7 Replies Latest reply on Jun 21, 2019 3:23 PM by LukaszDziwisz

    Instant clones slow provisioning

    LukaszDziwisz Enthusiast

      Hello,

       

      I was wondering if maybe someone came across similar issue and might offer an advise on how to troubleshoot it and resolve.  We are using Windows 1809 LTSC, Horizon 7.7, AppVolumes 2.16 and UEM 9.7 and vCenter 6.7 U2. So pretty much all the newest. Our storage is all flash based Pure, however it appears that the Instant clone takes roughly 5  minutes before it becomes available.

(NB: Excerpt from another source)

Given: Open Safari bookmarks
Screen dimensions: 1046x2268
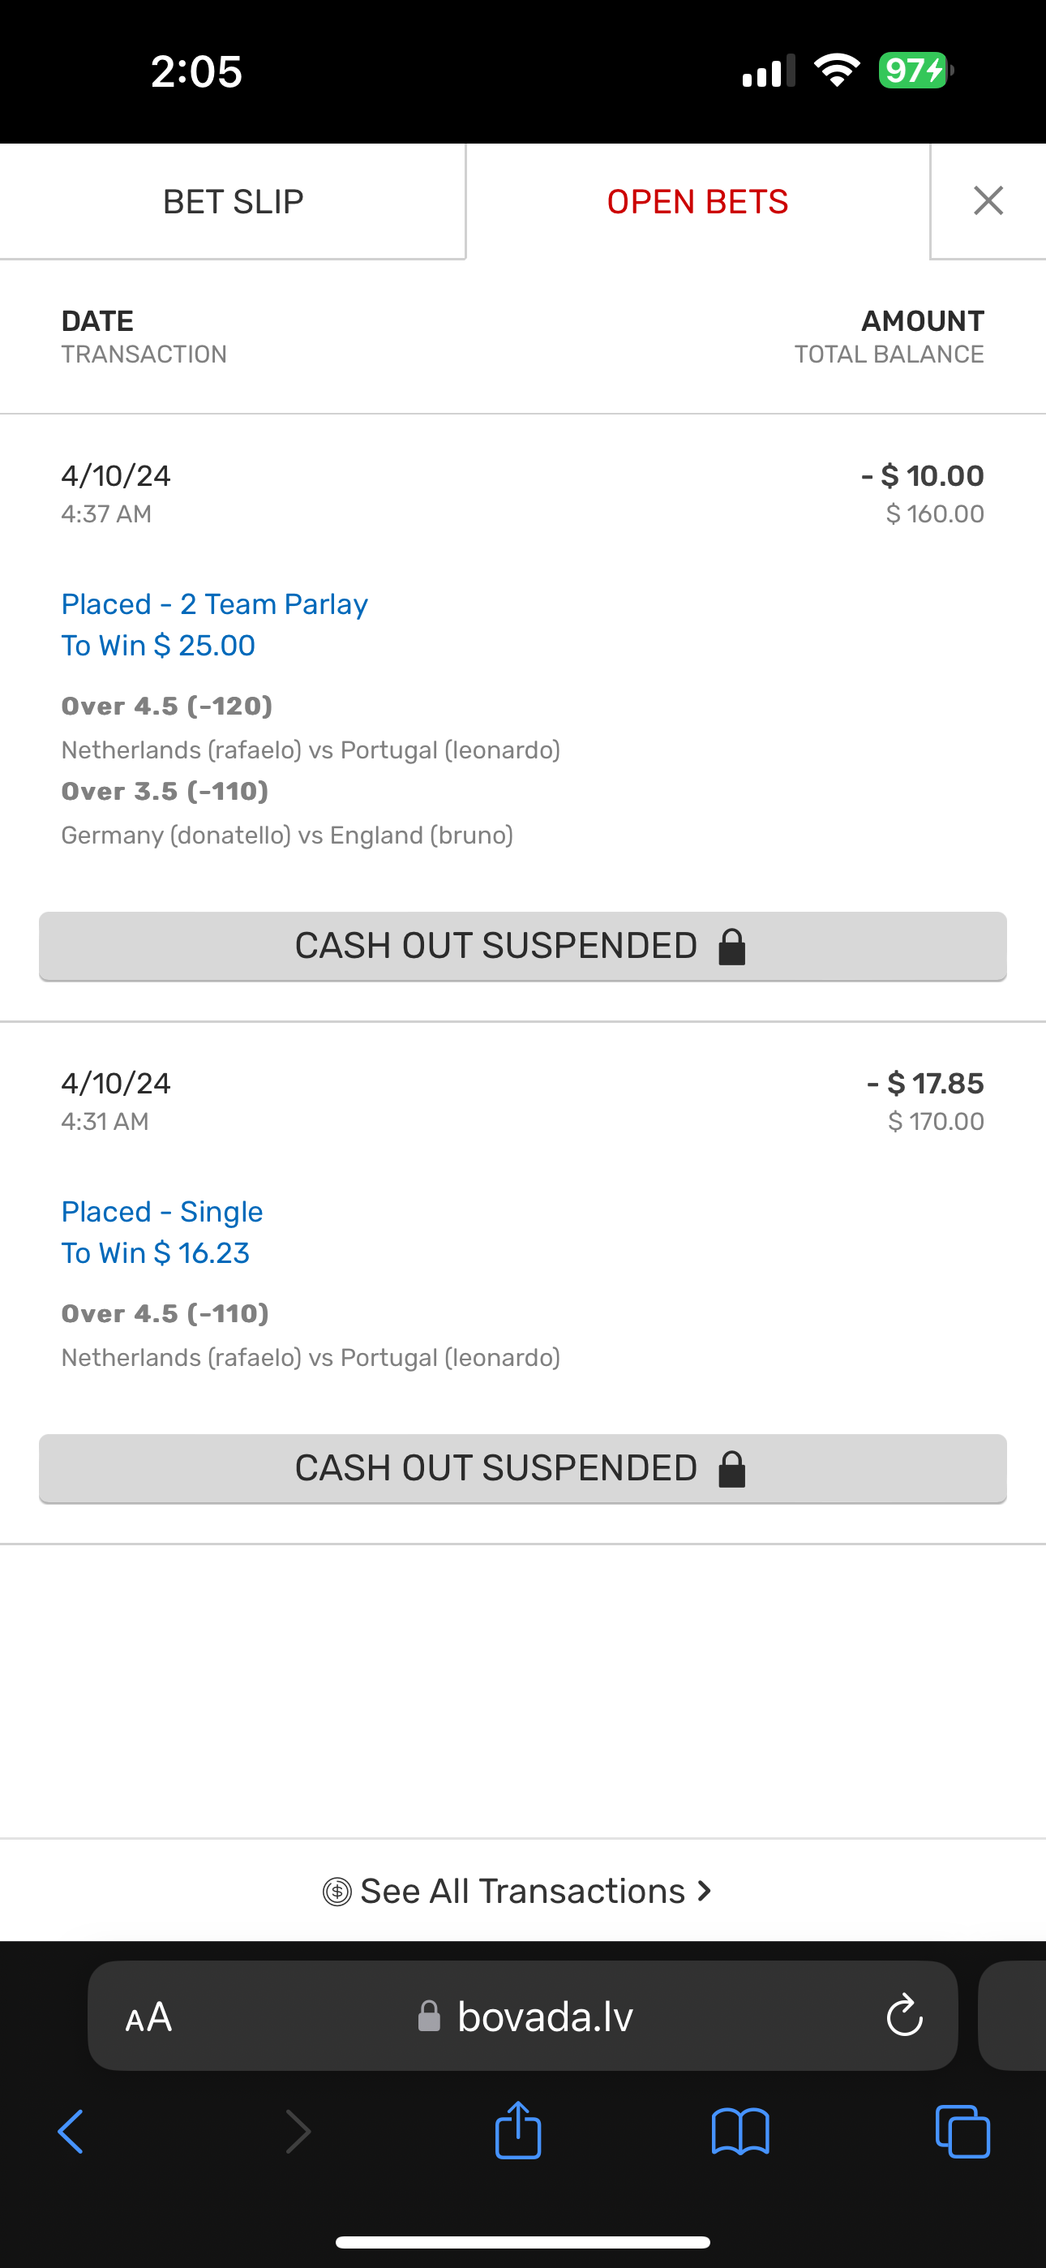Looking at the screenshot, I should click(740, 2132).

It is in provisioning state for about 1 min 30 sec and then 3 mins 30 sec in customization state and then becomes available.

       

      I opened a ticket with VMware on it and here is what we are seeing from the log:

       

      2019-05-22 16:07:14 (3444) info CSvmgaService - (svgaservice.cpp, 397 ) shutting down the service

       

      2019-05-22 16:11:54 (4268) debug Svmga:: setservicestatus - (svmga.cpp , 522) service stats set to 2

       

      As you can see there is a 4  minute gap that would account for the long time before machine becomes available.

      Next update from Vmware engineer is as follows:

       

      Furthermore i discussed the case with my technical lead and he mentioned that it either could be some script or some program on VM itself which is causing it to reboot. As we are using clone prep so machine should not reboot however in your case its doing exactly the opposite.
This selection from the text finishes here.